Posted on 24 Feb 2011
Arthur J. Gallagher’s chief executive, speaking last week during the annual Bank of America Merrill Lynch Insurance Conference in New York, said that although healthcare reform will do more harm than good, one benefit of the law will be to fuel the brokerage’s acquisition strategy.
Patrick J. Gallagher Jr., chairman, president and chief executive officer of the Itasca, Ill.-based firm, discussed the company’s performance and strategy for growth with investors. Touching on the topic of events affecting the firm, Mr. Gallagher said the health care reform law was not in the best interest of the nation.
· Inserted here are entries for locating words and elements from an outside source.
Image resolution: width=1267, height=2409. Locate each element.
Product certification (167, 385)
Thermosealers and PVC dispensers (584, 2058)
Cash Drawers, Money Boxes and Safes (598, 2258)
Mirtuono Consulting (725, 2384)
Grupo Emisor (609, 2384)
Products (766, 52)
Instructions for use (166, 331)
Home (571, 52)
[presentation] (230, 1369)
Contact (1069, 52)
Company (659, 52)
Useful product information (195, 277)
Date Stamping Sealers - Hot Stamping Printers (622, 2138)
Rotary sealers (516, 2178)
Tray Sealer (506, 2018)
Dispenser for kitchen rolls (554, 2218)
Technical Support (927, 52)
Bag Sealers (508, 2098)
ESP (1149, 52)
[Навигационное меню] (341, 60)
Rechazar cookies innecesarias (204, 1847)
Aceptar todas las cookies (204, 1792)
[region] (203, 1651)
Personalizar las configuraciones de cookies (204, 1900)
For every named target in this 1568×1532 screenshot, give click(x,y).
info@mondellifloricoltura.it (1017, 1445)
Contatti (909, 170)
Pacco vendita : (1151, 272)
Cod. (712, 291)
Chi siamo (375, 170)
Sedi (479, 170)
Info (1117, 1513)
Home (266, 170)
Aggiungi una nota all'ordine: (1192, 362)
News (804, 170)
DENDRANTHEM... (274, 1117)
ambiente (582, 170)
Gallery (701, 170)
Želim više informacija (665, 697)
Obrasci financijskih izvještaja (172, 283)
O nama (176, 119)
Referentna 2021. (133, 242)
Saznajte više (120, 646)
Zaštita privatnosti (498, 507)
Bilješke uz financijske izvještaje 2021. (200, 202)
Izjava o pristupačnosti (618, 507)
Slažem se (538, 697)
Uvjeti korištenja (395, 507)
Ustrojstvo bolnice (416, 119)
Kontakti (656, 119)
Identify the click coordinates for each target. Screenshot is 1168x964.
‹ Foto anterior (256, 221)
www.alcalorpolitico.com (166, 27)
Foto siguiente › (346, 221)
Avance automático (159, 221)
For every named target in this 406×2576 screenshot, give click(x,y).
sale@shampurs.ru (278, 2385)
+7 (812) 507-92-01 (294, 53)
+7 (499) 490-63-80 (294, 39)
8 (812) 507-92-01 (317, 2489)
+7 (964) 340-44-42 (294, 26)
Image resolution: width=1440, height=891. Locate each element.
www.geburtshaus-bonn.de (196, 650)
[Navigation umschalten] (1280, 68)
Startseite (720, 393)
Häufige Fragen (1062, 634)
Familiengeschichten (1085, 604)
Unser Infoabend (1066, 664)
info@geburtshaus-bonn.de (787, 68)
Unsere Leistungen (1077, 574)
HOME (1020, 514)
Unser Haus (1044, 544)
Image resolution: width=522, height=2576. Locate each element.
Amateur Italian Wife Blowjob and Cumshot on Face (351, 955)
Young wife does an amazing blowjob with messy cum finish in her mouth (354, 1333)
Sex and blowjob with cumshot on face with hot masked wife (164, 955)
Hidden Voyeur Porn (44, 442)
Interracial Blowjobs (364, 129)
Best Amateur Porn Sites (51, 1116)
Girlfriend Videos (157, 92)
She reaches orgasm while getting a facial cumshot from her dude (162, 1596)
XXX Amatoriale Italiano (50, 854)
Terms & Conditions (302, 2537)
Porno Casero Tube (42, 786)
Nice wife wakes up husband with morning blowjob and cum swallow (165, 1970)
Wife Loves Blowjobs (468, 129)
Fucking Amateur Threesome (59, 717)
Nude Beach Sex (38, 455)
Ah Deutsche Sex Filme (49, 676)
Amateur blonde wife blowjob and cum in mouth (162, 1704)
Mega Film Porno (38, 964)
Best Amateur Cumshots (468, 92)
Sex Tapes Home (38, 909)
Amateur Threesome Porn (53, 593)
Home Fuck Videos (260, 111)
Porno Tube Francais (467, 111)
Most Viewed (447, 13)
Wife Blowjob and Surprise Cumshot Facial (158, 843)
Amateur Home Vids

“This new law is a travesty,” remarked Mr. Gallagher. “I think it is just horrible for America, but it’s great for Gallagher. Someone’s got to win and it might as well be us.”
He said the firm’s consultants are very busy explaining to clients what the law means and how much it will cost them.
“Our clients can’t figure this out,” he said, noting that the firm is spelling out to clients what the law will cost them over the next five years and what aspects of the law—such as how much it costs to add a 26-year-old to the plan—are driving the costs.
“Little [insurance agencies] can’t figure this out,” he continued.
“What this is going to do, in my opinion, is push all the smaller brokers in the benefit space out of the space, and again, that will help our acquisition opportunity,” said Mr. Gallagher.
He said the acquisition possibilities are tremendous. “We feel we are just getting started,” said Mr. Gallagher.